What to do -
Rewrite the rows below as a numbered list, omitting blank lines and leaving the pictures out.

Rows -
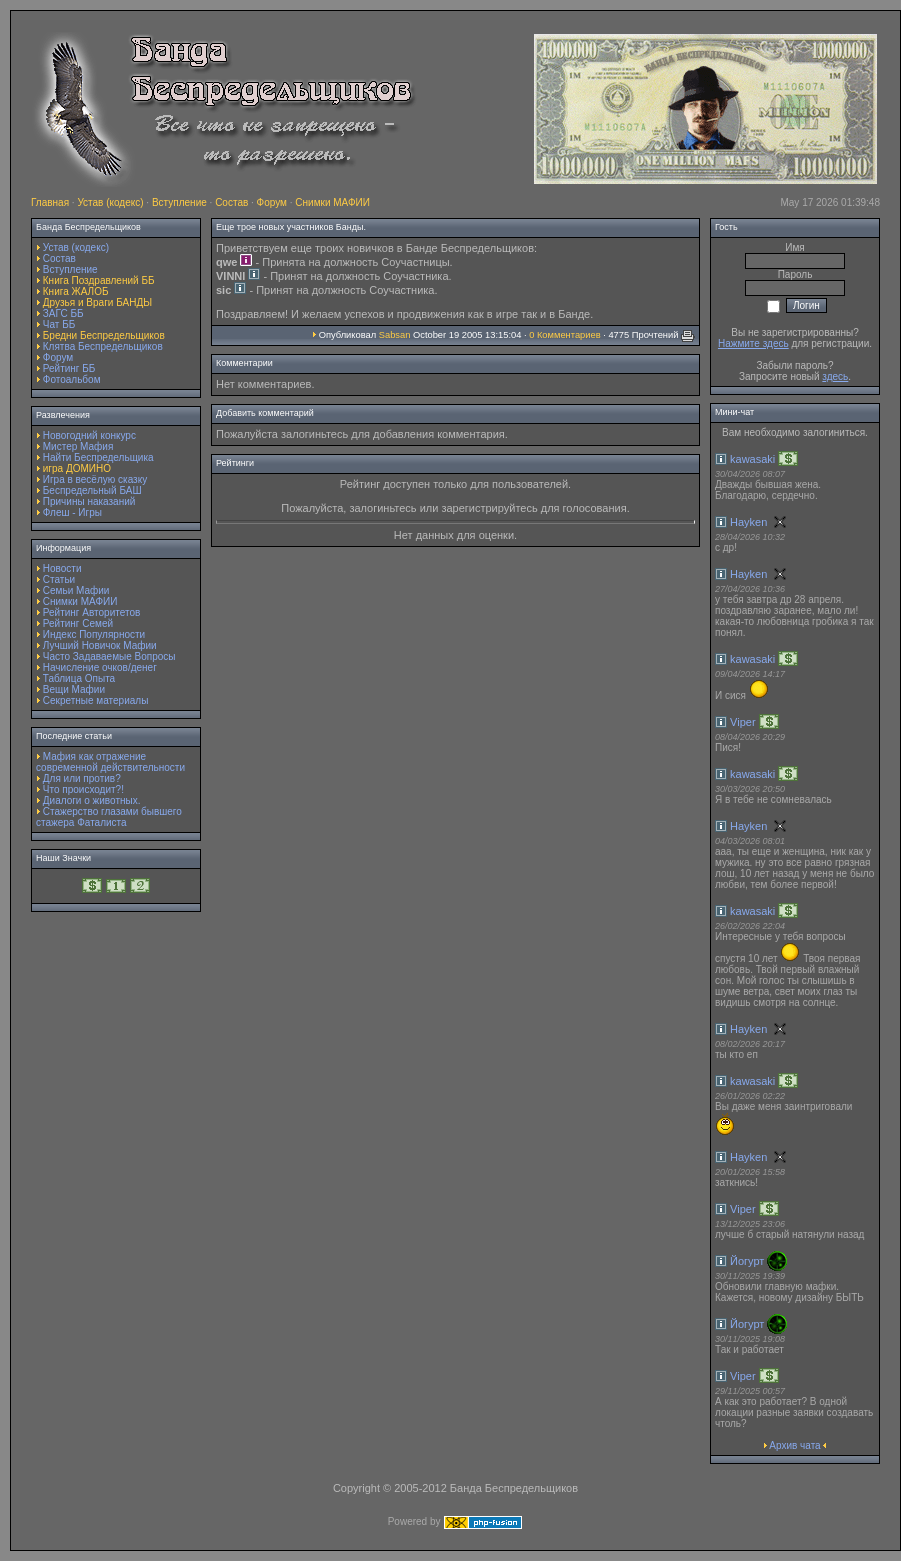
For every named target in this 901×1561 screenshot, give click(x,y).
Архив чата (794, 1445)
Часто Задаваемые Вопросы (109, 656)
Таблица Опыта (79, 678)
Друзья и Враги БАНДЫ (97, 302)
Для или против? (82, 778)
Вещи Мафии (74, 689)
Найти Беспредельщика (98, 457)
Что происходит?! (83, 789)
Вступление (179, 202)
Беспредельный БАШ (92, 490)
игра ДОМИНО (77, 468)
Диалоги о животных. (92, 800)
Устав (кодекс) (110, 202)
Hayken (748, 522)
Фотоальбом (72, 379)
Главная (50, 202)
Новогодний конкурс (89, 435)
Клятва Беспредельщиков (103, 346)
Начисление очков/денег (100, 667)
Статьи (59, 579)
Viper (742, 722)
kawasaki (752, 459)
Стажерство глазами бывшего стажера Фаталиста (109, 817)
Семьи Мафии (76, 590)
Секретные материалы (96, 700)
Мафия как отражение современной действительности (110, 762)
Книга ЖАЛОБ (76, 291)
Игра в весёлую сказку (95, 479)
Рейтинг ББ (69, 368)
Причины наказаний (89, 501)
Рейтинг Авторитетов (91, 612)
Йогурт (747, 1261)
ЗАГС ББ (63, 313)
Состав (231, 202)
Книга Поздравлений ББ (99, 280)
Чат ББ (59, 324)
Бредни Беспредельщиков (104, 335)
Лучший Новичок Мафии (100, 645)
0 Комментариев (564, 335)
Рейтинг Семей (78, 623)
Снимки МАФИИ (332, 202)
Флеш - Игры (72, 512)
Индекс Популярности (94, 634)
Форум (272, 202)
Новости (62, 568)
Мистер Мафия (78, 446)
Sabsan (395, 335)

Reply -
1. For every named target in this 901×1561 screenshot, give click(x,y).
2. Архив чата (794, 1445)
3. Часто Задаваемые Вопросы (109, 656)
4. Таблица Опыта (79, 678)
5. Друзья и Враги БАНДЫ (97, 302)
6. Для или против? (82, 778)
7. Вещи Мафии (74, 689)
8. Найти Беспредельщика (98, 457)
9. Что происходит?! (83, 789)
10. Вступление (179, 202)
11. Беспредельный БАШ (92, 490)
12. игра ДОМИНО (77, 468)
13. Диалоги о животных. (92, 800)
14. Устав (кодекс) (110, 202)
15. Hayken (748, 522)
16. Фотоальбом (72, 379)
17. Главная (50, 202)
18. Новогодний конкурс (89, 435)
19. Клятва Беспредельщиков (103, 346)
20. Начисление очков/денег (100, 667)
21. Статьи (59, 579)
22. Viper (742, 722)
23. kawasaki (752, 459)
24. Стажерство глазами бывшего стажера Фаталиста (109, 817)
25. Семьи Мафии (76, 590)
26. Секретные материалы (96, 700)
27. Мафия как отражение современной действительности (110, 762)
28. Книга ЖАЛОБ (76, 291)
29. Игра в весёлую сказку (95, 479)
30. Рейтинг ББ (69, 368)
31. Причины наказаний (89, 501)
32. Рейтинг Авторитетов (91, 612)
33. Йогурт (747, 1261)
34. ЗАГС ББ (63, 313)
35. Состав (231, 202)
36. Книга Поздравлений ББ (99, 280)
37. Чат ББ (59, 324)
38. Бредни Беспредельщиков (104, 335)
39. Лучший Новичок Мафии (100, 645)
40. 0 Комментариев (564, 335)
41. Рейтинг Семей (78, 623)
42. Снимки МАФИИ (332, 202)
43. Флеш - Игры (72, 512)
44. Индекс Популярности (94, 634)
45. Форум (272, 202)
46. Новости (62, 568)
47. Мистер Мафия (78, 446)
48. Sabsan (395, 335)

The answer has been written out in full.